- Born: Margaret Anderson 11 November 1922 Bridgeton, Glasgow
- Died: 21 February 1986 (aged 63) London
- Known for: Communist activism and trade unionism

= Margaret Hunter =

Scottish communist activist and trade unionist

Margaret Annie Hunter (born Anderson; 11 November 1922 – 21 February 1986) was a Scottish communist activist and trade unionist who is known for playing an active role in the Communist Party of Great Britain from the 1940s until her retirement in the early 1970s and eventual death in 1986.

== Personal life ==
Hunter was born in Bridgeton, Glasgow to mother Margaret Rippey and father James Anderson, who was a milk salesman.
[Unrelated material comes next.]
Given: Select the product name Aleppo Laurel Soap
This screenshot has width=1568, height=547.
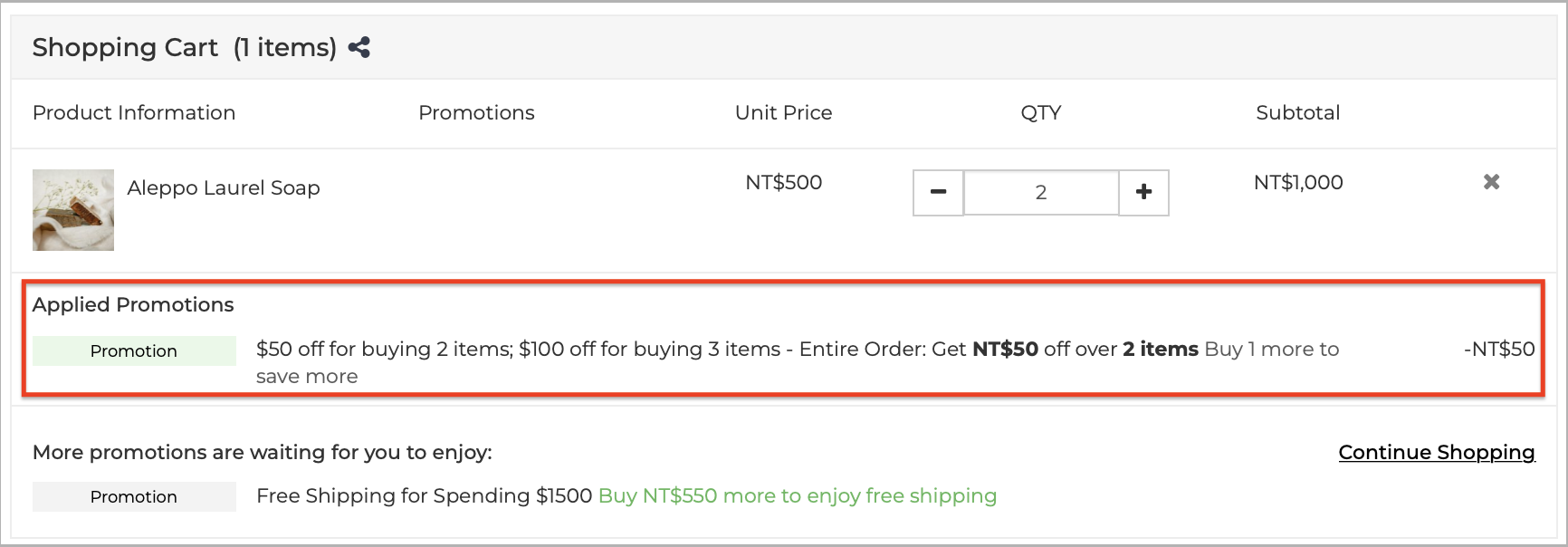Looking at the screenshot, I should (223, 187).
She grew up in Polmadie as the youngest of five children, attending Queen's Park Secondary School. Her first job was working as a typist for the British Oxygen Company, before later working at Barr and Stroud, where she met fellow communist James Hunter, whom she married in 1946.

== Political activism ==
Hunter joined the CPGB's youth wing, the Young Communist League, in 1937 at the age of 14, before joining the CPGB in 1940. Not long after, while she was the T&G trade union's factory convener at Barr and Stroud, Hunter became secretary of the CPGB's Knightswood branch. She went on to become a full-time party secretary in Glasgow and ran in local elections in Dalmarnock in 1947 and 1949.

In 1958, Hunter become the party's Scottish organiser, part of the Scottish secretariat. She played a key role in organising the CPGB's 1958 celebrations to mark the bicentenary of Robert Burns' birth. When Helen Crawfurd Anderson died in 1954, Hunter made an oration at her funeral, at which she said the international socialist movement had lost "one of its finest representatives".

She ran for election to the UK Parliament in the Glasgow Gorbals constituency in 1964 (1,339 votes; 5.6%) and 1966 (819 votes; 4.1%).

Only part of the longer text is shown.